Nope. There’s no credit check needed for a mortgage in principle.
Later on, when it’s time to actually apply for a mortgage, you might have to do a credit check. But you’ll need to give your express consent before that can happen, so it will never be a surprise.
Credit checks: the difference between an MIP and an AIP
Mortgage in principle – no credit check
You’ll have to give a few details about your income, savings, and deposit amount. Then your lender or broker will automatically calculate an estimate of the mortgage you could get. They might ask you about your credit commitments, but they don’t investigate your personal credit history at MIP stage.

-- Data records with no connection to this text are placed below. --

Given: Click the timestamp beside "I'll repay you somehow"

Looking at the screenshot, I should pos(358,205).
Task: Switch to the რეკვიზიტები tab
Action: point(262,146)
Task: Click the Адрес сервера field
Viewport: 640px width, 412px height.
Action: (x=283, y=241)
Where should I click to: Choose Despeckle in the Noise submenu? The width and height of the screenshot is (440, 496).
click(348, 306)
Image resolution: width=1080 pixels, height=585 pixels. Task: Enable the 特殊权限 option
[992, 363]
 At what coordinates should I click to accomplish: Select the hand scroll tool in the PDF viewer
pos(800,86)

Agreement in principle – credit check
When you apply to a lender for an agreement in principle, they’ll check your credit score to see how you’ve managed debt before – and decide how risky it would be for them to lend you money.
If they see you’ve been managing your money well, they’ll be more likely to offer you a mortgage in principle. But if they see lots of missed bills and unpaid debts in your record, that might put them off giving you a mortgage loan.

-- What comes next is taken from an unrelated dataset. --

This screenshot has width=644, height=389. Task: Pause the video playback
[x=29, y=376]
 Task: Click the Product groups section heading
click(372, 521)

Credit scores: a quick refresher
A credit report is a record of how you’ve managed your money. It shows things like your debts, whether you’ve paid bills on time, your store cards, where you’ve applied for loans, when you paid those loans back… you get the picture.
It comes with a credit score: that’s all the information in your report, summarised in one number.

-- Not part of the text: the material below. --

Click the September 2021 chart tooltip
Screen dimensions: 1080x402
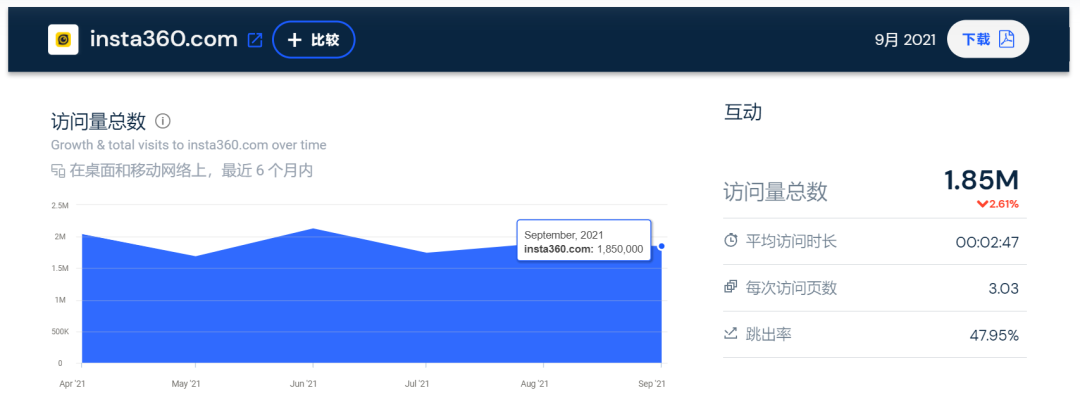[584, 241]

Before you apply for an agreement in principle, check your credit report yourself first. You can do this with Experian, Equifax and TransUnion (previously CallCredit) – the agencies who work out your credit score in the UK. They each calculate it a little differently, so it’s worth getting a report from all three.
Once you get it, work through this credit score checklist to make sure your score is as good as it can be before you apply to lenders.
Do credit searches affect my credit rating?
There are two types of credit searches:
- Soft search: a cursory check that won’t affect your credit score
- Hard search: a deeper dive into your credit history, that shows up on your report and might lower your score
For agreements in principle, it’s worth checking if your lender will use a hard or soft search in advance. If they use a hard search, it’ll show up on your record as a full mortgage application. One or two of these won’t affect your score too badly, but several over a short amount of time can really drag it down – as it’ll look like you’ve been rejected many times in a row. Not great.
When it comes to a full mortgage application, lenders need to dig deeper into your finances – that’s almost always a hard search, but one you can’t really avoid.
You can check your own score as often as you like. It won’t affect your credit rating.